Your task is to repeat exactly the lines from the one with "Where should I click to: Click into" through the end of the records, both included; please leave the pictures out.

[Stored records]
[Start of section]
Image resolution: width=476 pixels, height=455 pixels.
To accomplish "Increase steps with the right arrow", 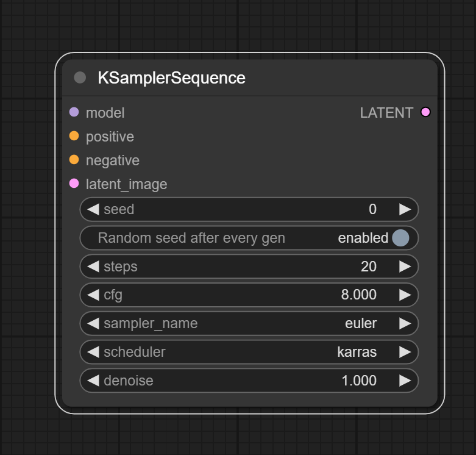I will [405, 267].

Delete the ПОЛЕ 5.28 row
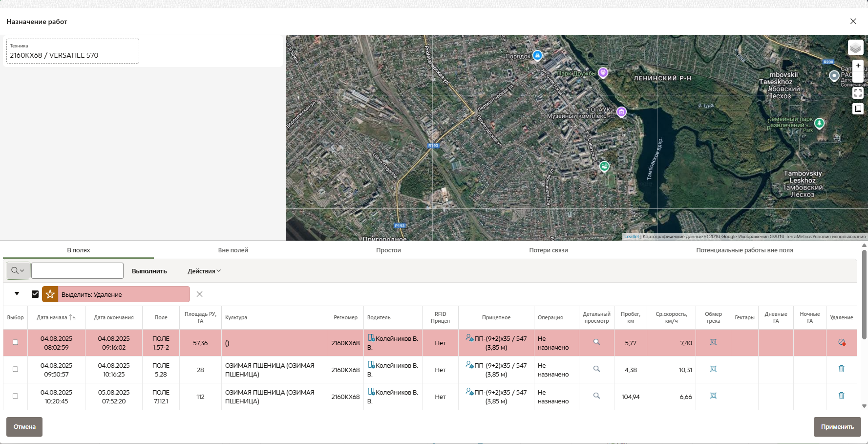[841, 369]
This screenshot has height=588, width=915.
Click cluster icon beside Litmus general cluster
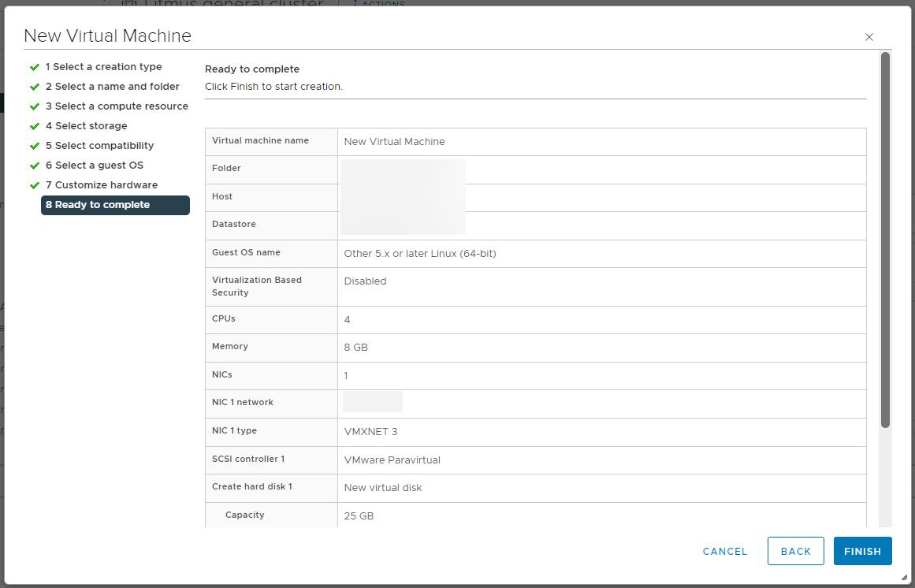click(x=128, y=4)
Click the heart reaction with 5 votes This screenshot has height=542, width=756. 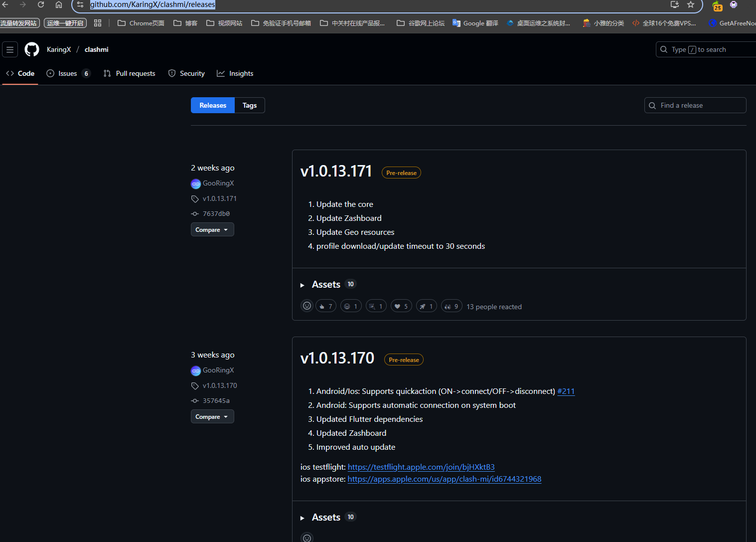pos(401,306)
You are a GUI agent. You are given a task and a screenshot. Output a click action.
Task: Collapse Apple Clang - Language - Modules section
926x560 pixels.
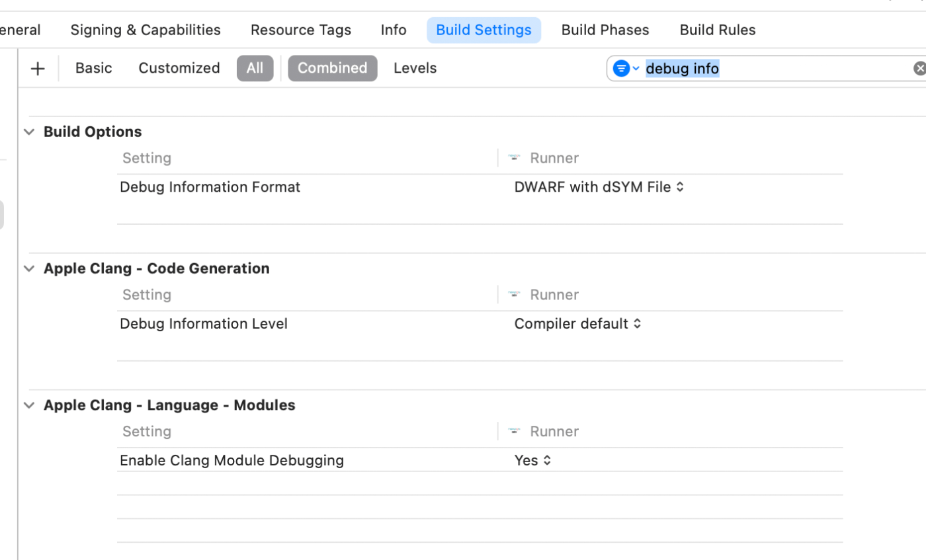(29, 405)
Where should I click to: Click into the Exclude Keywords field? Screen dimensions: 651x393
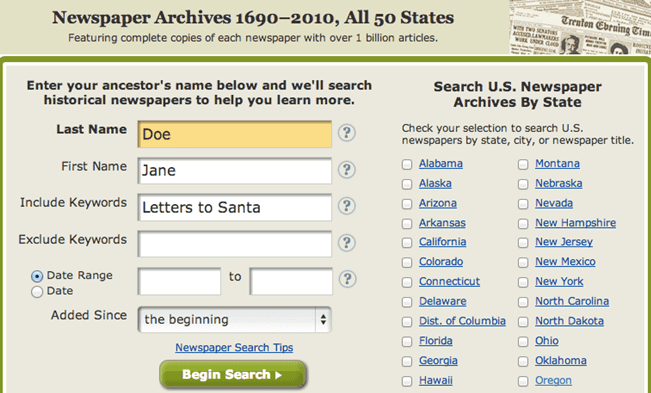pyautogui.click(x=235, y=244)
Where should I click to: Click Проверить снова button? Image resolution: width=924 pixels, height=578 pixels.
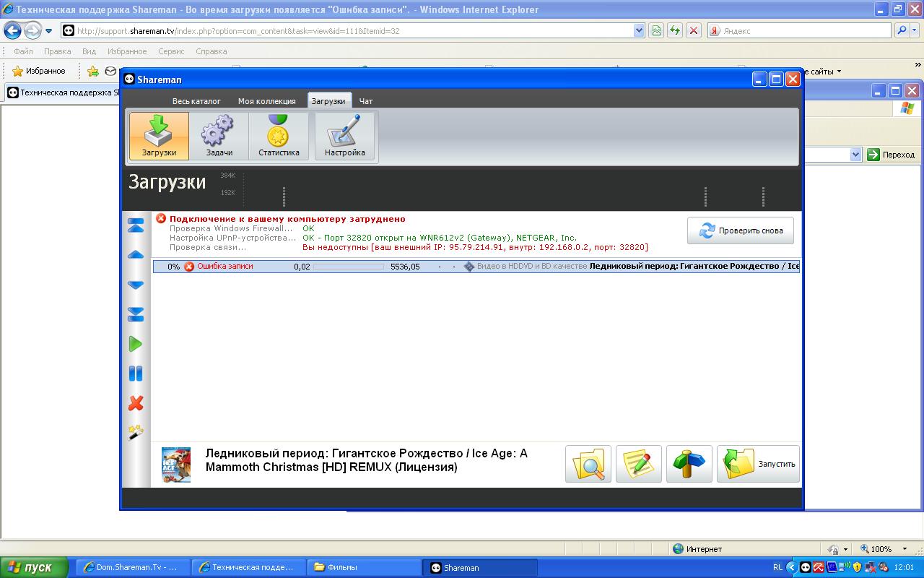coord(740,231)
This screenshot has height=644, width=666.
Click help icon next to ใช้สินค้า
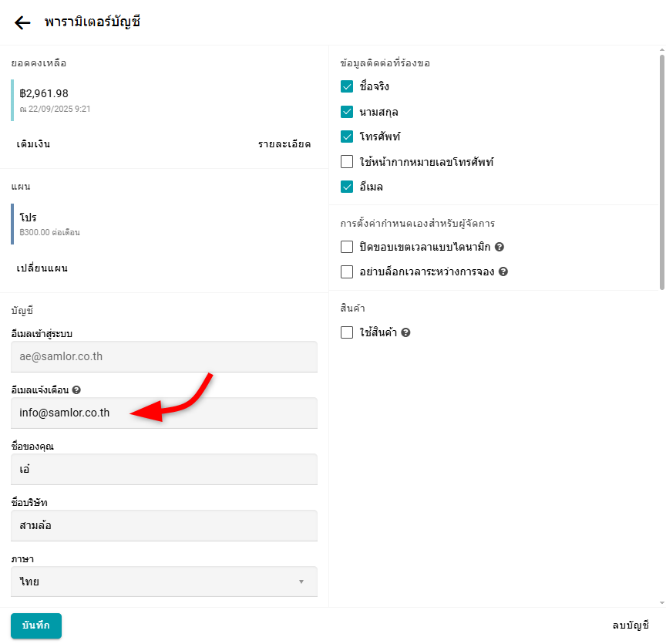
[End of section]
| TASK SOLUTION |
Where should I click to: Click into the Exclude Keywords field? Screen dimensions: 651x393
pyautogui.click(x=235, y=244)
Where should I click to: Click Проверить снова button? Image resolution: width=924 pixels, height=578 pixels.
coord(740,231)
This screenshot has height=644, width=666.
Click help icon next to ใช้สินค้า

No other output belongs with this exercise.